So, this may seem a little more visually understandable: 
If we could find an easy source of water then we could put it literally into buckets that people could live in. Then the water could be transported to where it was wanted, such as a dry asteroid that you want to mine.
The roof of the device might be a window glaze of some kind and you may put as many weights on it as is needed to balance the internal pressure. For course it could have a dome shape rather than a roof peak.
A good hope would be to find large amounts of ice in the moons of Mars. However, I am not counting on that.
Instead, an early version would be to use Starship to lift Hydrogen and/or Methane and then extract Oxygen and Metals from the two moons to create water and structure.
An alternative would be to lift water itself from the surface of Mars to orbit to fill the buckets.
A next resort would be to process Carbonaceous Asteroids in the inner asteroid belt to get things like water. About 40% of the inner belt asteroids may be Carbonaceous Asteroids.
The next resort after that would be to reach large worlds in the asteroid belt like 10 Hygea or Ceres at about 3.0 AU out from the sun.
And then the next resort out might be the moons of Jupiter, Callisto in particular.
And then we get to Saturn and so on.
━━━━━━━━━━━━━━━━━━━━
:: CHECK YOUR UNDERSTANDING ::
• a. List every planet, moon, or asteroid-belt world that the water-sources text names by a proper name.
• b. Please output everything in the water-sources text from "Instead, an early" down to "fill the buckets.".
Work only from the water-sources text, not the data.

:: RECORDS ::
━━━━━━━━━━━━━━━━━━━━
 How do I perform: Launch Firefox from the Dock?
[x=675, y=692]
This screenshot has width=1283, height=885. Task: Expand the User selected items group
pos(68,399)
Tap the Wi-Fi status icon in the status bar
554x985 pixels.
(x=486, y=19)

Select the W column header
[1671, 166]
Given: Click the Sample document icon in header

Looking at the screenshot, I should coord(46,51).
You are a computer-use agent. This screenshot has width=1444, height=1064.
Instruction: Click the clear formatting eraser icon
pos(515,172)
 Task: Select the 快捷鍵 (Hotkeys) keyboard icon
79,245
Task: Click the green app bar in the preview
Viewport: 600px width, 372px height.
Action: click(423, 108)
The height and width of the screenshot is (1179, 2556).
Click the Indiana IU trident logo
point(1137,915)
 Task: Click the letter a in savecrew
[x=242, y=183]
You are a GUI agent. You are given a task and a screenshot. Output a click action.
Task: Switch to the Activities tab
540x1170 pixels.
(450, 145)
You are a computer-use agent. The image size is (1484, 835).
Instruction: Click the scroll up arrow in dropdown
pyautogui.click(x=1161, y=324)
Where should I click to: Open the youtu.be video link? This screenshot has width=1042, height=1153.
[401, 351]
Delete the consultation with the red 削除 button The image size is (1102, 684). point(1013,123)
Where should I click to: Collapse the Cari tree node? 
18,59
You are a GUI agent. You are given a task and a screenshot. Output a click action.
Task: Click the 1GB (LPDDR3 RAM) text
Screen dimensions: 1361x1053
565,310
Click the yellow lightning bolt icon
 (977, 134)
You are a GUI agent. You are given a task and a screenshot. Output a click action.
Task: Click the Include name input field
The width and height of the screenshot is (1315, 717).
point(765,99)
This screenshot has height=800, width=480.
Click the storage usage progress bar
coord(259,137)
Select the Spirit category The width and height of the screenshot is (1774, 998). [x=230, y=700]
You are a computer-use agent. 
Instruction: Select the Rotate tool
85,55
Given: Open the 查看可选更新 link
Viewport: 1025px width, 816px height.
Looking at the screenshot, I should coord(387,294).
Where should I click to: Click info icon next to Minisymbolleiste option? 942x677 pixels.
━━━━━━━━━━━━━━━━━━━━
:: SOLUTIONS PER TASK ::
• a. Mars, 10 Hygea, Ceres, Jupiter, Callisto, Saturn

• b.
Instead, an early version would be to use Starship to lift Hydrogen and/or Methane and then extract Oxygen and Metals from the two moons to create water and structure.
An alternative would be to lift water itself from the surface of Mars to orbit to fill the buckets.